» Task objective:
The reply should consist of one number, the count of lines below in which the word "property" appears.

» Available data:
----------------------------------------

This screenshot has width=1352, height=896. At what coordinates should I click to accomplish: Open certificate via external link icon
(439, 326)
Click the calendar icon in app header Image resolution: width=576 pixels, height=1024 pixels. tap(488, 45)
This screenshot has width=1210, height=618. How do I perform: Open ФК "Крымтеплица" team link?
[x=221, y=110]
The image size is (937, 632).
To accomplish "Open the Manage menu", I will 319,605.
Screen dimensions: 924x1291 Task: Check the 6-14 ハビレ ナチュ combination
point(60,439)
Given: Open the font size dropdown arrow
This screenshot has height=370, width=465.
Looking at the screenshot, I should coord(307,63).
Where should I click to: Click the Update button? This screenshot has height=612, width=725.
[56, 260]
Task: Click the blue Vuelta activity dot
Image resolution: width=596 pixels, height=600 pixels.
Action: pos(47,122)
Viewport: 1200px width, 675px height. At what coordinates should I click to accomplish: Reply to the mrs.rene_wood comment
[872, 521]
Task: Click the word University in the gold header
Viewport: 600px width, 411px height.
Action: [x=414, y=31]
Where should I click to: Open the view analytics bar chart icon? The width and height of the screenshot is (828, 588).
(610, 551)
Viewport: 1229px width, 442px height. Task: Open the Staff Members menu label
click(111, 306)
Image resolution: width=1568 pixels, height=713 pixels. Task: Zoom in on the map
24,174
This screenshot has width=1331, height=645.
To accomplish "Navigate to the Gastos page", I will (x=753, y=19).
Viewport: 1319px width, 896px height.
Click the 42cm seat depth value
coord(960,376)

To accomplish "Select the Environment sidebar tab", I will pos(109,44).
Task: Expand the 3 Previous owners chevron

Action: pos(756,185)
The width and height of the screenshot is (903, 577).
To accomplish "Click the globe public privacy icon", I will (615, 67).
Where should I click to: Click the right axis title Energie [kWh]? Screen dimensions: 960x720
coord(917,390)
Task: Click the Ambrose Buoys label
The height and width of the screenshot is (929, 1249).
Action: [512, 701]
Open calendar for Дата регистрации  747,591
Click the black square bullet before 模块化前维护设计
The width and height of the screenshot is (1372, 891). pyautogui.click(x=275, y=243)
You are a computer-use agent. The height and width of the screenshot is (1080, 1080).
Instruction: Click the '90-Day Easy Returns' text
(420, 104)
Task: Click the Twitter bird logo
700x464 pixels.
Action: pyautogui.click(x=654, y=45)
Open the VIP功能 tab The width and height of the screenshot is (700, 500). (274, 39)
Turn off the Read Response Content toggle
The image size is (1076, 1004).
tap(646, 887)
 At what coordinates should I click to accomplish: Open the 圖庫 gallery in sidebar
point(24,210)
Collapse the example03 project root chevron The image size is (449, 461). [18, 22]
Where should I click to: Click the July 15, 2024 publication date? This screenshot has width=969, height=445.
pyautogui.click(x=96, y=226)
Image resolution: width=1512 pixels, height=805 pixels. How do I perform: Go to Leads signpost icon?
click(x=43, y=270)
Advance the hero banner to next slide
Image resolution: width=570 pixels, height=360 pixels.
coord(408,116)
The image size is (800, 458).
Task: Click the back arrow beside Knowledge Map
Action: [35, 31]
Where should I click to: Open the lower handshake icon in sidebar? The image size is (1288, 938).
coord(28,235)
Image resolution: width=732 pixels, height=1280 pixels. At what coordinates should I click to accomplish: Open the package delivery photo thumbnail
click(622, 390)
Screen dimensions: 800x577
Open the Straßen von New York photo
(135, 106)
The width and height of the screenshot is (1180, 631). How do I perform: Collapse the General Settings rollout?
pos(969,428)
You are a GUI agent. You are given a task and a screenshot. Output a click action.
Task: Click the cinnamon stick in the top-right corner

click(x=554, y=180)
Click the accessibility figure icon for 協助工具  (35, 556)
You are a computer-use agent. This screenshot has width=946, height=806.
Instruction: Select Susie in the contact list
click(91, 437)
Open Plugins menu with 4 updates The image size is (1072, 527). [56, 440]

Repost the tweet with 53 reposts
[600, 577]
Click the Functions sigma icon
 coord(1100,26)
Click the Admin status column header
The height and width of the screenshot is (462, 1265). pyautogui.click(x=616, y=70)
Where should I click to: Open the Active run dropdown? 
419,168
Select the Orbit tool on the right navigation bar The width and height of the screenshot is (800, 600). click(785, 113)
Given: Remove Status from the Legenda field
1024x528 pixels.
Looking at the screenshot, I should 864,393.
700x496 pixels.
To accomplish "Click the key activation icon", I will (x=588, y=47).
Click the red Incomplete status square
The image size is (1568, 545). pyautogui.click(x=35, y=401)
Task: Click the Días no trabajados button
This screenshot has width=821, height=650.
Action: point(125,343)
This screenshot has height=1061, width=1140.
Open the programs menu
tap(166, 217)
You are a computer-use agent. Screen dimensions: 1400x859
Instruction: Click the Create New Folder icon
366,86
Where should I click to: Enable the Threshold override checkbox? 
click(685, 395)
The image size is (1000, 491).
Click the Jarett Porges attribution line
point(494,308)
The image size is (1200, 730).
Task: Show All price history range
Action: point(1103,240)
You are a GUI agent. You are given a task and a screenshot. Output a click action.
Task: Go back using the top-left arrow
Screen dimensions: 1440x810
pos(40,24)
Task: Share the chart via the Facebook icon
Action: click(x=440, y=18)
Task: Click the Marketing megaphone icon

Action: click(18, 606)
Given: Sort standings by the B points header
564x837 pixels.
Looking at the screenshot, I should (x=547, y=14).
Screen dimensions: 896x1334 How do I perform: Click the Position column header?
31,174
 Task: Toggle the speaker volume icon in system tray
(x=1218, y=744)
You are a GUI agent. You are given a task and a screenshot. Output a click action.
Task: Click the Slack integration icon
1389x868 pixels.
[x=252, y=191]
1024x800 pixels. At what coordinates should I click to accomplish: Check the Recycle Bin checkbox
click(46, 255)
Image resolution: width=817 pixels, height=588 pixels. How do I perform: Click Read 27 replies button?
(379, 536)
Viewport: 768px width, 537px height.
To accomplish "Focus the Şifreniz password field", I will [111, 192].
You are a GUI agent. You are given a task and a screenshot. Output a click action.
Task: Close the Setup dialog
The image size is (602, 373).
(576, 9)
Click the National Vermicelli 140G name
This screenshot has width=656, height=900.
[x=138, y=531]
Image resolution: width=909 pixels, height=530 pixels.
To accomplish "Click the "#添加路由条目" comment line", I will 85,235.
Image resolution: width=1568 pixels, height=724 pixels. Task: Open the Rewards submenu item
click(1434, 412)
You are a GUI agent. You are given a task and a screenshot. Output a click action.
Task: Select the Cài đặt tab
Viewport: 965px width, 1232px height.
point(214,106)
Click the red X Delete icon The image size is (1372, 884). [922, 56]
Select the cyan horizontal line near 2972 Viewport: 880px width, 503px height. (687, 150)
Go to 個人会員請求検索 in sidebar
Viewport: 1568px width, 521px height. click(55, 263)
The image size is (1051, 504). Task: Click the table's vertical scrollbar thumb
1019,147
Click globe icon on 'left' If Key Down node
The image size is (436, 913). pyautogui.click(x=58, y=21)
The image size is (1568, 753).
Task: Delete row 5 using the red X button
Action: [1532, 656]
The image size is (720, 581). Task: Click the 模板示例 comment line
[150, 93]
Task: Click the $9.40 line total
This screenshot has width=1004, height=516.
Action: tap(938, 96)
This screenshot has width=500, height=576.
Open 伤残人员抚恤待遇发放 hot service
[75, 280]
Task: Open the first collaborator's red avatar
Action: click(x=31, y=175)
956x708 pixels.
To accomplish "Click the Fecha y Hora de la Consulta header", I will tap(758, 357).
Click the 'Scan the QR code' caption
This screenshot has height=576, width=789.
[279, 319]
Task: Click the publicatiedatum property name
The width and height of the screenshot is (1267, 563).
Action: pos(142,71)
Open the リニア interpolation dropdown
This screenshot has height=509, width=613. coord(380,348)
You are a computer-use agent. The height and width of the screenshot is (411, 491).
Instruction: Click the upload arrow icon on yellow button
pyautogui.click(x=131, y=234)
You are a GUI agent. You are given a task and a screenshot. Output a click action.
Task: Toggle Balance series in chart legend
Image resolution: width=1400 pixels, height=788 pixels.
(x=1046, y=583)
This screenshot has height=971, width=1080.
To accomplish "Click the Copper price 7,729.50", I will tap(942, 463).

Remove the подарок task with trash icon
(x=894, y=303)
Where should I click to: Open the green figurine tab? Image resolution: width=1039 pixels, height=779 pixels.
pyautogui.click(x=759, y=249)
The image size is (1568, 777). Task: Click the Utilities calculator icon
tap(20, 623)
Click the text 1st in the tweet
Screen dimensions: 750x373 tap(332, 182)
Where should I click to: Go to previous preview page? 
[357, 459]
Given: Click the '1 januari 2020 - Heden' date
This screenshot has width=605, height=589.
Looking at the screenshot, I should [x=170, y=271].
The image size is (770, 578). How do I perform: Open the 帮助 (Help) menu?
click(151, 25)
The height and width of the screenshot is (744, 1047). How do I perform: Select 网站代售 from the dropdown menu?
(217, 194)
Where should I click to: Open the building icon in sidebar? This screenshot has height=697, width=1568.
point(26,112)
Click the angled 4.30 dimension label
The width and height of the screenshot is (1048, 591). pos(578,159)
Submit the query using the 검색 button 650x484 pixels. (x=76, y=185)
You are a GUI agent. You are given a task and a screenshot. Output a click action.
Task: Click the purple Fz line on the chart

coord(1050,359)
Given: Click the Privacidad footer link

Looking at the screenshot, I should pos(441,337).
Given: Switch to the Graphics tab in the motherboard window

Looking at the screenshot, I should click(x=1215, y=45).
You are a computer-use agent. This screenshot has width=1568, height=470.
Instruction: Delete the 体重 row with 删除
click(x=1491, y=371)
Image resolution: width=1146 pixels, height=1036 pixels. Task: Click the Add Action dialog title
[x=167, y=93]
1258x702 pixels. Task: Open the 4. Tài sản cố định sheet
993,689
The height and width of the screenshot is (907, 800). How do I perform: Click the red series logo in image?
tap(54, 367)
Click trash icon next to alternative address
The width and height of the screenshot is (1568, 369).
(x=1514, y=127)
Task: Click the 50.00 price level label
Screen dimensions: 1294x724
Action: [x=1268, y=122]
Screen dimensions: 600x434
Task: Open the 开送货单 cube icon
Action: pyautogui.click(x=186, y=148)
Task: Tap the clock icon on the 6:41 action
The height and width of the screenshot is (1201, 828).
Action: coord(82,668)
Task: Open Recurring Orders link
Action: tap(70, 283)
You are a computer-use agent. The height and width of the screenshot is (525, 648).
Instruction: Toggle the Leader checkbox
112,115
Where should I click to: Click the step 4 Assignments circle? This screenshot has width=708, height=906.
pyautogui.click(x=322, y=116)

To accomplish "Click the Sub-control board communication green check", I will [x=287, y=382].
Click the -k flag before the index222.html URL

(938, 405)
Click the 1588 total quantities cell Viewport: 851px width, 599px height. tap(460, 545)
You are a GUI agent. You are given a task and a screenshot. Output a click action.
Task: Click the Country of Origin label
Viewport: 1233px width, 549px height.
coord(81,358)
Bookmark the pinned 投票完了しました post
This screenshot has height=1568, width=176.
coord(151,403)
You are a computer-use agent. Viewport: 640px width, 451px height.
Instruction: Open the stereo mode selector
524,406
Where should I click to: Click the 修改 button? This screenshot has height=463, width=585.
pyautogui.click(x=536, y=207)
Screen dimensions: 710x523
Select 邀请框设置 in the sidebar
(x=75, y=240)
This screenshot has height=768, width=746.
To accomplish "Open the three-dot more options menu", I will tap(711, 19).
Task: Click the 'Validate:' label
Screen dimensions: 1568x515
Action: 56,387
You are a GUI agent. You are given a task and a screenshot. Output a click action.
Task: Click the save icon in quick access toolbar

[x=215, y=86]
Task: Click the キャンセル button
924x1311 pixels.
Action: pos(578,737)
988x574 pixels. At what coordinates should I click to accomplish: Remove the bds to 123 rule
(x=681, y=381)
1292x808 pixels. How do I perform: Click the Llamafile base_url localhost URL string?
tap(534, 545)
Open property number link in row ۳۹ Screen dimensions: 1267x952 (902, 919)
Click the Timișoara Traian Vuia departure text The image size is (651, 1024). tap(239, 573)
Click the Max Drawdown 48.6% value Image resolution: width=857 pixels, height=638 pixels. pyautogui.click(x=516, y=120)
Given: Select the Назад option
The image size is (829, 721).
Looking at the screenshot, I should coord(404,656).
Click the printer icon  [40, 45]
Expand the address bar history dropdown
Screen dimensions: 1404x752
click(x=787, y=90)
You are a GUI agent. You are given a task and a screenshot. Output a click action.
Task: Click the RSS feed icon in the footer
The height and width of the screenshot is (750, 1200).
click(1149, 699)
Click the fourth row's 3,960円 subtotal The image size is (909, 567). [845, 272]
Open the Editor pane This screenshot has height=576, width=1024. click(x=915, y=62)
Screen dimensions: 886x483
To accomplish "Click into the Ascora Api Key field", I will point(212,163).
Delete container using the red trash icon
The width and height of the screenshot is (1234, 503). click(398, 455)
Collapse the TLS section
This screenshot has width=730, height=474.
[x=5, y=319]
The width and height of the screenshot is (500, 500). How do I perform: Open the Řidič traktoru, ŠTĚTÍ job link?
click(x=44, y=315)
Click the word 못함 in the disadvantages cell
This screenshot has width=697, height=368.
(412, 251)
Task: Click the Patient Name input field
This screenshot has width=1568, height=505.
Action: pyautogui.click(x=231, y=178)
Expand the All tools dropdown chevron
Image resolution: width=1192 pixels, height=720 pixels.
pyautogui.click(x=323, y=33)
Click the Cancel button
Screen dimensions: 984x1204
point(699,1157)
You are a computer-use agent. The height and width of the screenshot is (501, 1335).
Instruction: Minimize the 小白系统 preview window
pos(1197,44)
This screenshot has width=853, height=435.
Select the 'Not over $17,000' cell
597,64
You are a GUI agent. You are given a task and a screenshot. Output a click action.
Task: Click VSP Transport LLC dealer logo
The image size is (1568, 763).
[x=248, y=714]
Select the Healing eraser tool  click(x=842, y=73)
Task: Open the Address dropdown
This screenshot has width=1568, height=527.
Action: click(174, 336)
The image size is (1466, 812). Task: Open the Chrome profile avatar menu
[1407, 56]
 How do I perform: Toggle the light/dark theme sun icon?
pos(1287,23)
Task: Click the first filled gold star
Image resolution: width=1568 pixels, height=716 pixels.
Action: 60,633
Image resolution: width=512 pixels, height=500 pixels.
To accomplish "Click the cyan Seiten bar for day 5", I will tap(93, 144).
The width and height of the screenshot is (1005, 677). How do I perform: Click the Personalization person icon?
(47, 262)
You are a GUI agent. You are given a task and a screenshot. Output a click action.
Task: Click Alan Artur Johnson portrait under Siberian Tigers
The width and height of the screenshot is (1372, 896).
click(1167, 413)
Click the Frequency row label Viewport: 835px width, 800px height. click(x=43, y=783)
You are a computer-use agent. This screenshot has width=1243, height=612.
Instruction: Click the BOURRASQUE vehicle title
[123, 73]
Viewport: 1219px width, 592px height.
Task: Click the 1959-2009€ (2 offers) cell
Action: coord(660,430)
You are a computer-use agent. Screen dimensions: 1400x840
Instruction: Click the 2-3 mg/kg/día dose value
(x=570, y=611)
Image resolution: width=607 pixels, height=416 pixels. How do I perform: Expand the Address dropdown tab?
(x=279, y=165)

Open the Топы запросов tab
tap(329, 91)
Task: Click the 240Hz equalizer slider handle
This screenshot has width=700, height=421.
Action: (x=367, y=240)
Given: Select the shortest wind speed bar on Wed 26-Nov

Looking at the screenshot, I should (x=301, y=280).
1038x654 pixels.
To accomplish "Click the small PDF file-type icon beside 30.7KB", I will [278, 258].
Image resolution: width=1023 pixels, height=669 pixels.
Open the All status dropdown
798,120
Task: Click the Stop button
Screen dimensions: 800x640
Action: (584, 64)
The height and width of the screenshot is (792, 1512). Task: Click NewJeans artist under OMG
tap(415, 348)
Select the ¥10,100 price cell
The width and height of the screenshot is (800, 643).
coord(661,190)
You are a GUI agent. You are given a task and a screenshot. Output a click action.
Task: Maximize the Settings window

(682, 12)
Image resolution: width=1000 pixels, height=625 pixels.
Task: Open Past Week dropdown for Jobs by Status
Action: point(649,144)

----------------------------------------

» Answer box:
2